Il s’occupe de la ligne verte, la n°2, qui fait le tour de Thousand Oaks, une ville de banlieue huppée de Los Angeles. Dans son véhicule, se croisent les vieilles dames avec qui Jim discute et rigole. Il est très serviable et fait son travail avec une grande conscience professionnelle.
Il n’est chauffeur que depuis deux ans. Son vrai métier c’est ingénieur. Il sort une carte de visite qu’il me tend : « JSC Engineering, Inc. », dont il est le président. Cette compagnie a un autre nom : « Droptail », et entre les deux noms, une ligne explicative succinte : « Innovative Performance Controllers ». Autant dire que je n’ai aucune idée de ce dont il est question. Jim m’explique un peu, il dit qu’il est un inventeur, mais je ne saurais pas dire ce qu’il a inventé.

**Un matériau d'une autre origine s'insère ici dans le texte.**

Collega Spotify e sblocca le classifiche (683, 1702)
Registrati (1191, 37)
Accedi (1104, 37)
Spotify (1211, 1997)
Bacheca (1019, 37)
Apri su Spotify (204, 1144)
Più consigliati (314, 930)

Son entreprise a souffert de la crise, dans les années 2010. Il a dû trouver un job alimentaire. Il est donc devenu chauffeur, et il confesse en être heureux. Je ne crois sincère : autant certains Américains se forcent à paraître optimistes et positifs, autant Jim est authentiquement heureux d’avoir une occupation routinière et rassurante. Il me parle avec confiance et calme. Il n’y a aucune aigreur dans sa voix et dans son visage. Dans une culture où l’on a la hantise de l’échec, où lê rêve de réussite préside à toute production imaginaire, le premier pas du succès est d’être dajà satisfait de sa situation présente. Jim garde confiance dans la vie et dans sa capacité à rebondir.
Etre chauffeur lui plaît car il développe un lien affectueux avec la communauté. Ingénieur, c’est plus rémunérateur et plus prestigieux, cela demande plus de compétences, mais le métier de chauffeur donne plus d’opportunités de communication, et apporte plus de chaleur humaine.
Plus tard, il me confie qu’il aimerait aller en Irlande, s’installer là-bas et peut-être trouver une femme. Un de ses grands-pères était irlandais, grâce à quoi il possède lui-même un passeport irlandais, comme des millions d’Américains et d’Australiens. Ce qui le fait rêver en Irlande, par dessus tout, c’est une population « haute en couleur, et moins obsédée par l’argent » que les Américains.
Je suis touché par cette réflexion, et c’est elle qui m’a poussé à écrire sur Jim. D’abord son illusion sur le Irlandais, qu’il imagine modestes et purs de toute cupidité. Ensuite et surtout, la fatigue face à la course à l’argent. Jim, comme tant d’autres, en ont plein le dos de cette pression constante, qui rend la vie insupportable.